In the previous two labs in this series, we've discovered that human behavior takes time, in part because it involves things happening successively in several different parts of an individual, that these happenings can be influenced by a variety of external variables but also to varying degrees by internal ones, and that "thinking" may be a relevant internal variable. We have also, hopefully, become more sophisticated at posing questions, collecting observations relevant to them, and interpreting such observations in relation to questions.
In this lab we want to further build on our experiences by investigating "thinking" itself. Is "thinking" also something that takes time? that can be altered by both external and internal variables? Its an interesting question, first asked explicitly in the late 1800's with a very clever set of observations then requiring elaborate equipment. Today we can make the same observations more easily using computers, as in Serendip's Time to Think  exhibit.

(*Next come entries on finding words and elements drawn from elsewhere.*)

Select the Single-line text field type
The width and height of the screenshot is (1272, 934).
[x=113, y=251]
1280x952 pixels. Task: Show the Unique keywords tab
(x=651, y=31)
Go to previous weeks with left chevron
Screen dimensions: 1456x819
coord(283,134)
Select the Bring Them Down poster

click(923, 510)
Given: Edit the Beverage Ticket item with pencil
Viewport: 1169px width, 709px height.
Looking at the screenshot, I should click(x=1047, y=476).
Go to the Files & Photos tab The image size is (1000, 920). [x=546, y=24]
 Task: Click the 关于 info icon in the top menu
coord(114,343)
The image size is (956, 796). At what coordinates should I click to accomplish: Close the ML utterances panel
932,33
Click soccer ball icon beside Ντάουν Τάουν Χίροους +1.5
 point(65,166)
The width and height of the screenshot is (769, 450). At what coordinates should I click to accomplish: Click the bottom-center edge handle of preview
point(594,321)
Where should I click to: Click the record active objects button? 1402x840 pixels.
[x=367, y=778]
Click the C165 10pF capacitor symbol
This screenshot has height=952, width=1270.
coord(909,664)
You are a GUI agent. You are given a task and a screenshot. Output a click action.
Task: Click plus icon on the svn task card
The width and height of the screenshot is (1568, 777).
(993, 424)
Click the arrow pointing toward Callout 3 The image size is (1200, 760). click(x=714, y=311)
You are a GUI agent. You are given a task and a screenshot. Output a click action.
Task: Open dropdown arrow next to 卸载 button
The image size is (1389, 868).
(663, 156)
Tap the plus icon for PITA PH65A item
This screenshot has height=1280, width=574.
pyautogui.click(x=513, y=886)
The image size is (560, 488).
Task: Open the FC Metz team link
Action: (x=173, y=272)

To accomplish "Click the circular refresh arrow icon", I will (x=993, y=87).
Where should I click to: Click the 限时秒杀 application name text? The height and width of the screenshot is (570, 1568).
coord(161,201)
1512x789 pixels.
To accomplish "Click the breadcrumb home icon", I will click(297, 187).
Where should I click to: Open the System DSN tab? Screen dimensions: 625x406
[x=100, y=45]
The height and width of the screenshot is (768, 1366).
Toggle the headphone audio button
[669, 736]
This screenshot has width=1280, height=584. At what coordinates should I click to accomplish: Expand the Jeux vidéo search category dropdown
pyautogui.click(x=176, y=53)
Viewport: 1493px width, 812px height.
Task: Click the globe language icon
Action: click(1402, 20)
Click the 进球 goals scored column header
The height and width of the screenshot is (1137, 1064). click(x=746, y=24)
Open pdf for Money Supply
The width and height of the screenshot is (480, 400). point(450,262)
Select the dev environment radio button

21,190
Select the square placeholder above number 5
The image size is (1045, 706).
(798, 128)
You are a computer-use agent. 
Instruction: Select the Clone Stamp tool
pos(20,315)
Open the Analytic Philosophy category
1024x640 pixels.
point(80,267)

The observational set up allows one to measure various kinds of thinking, as well as to test hypotheses about how they are related to one another. Once you get the hang of it, you can/should develop your own hypotheses about what might or might not influence the various kinds of thinking time. And develop your own experiments. Do one as a group in class. And you're free to do additional ones any place you can find a computer. Some further work might make this a good final lab paper.
Remember that we've reached a phase where we'd like to have our hypotheses and observations sufficiently in hand so that we can generate interesting and well-supported interpretations that in turn lead on to further questions and observations.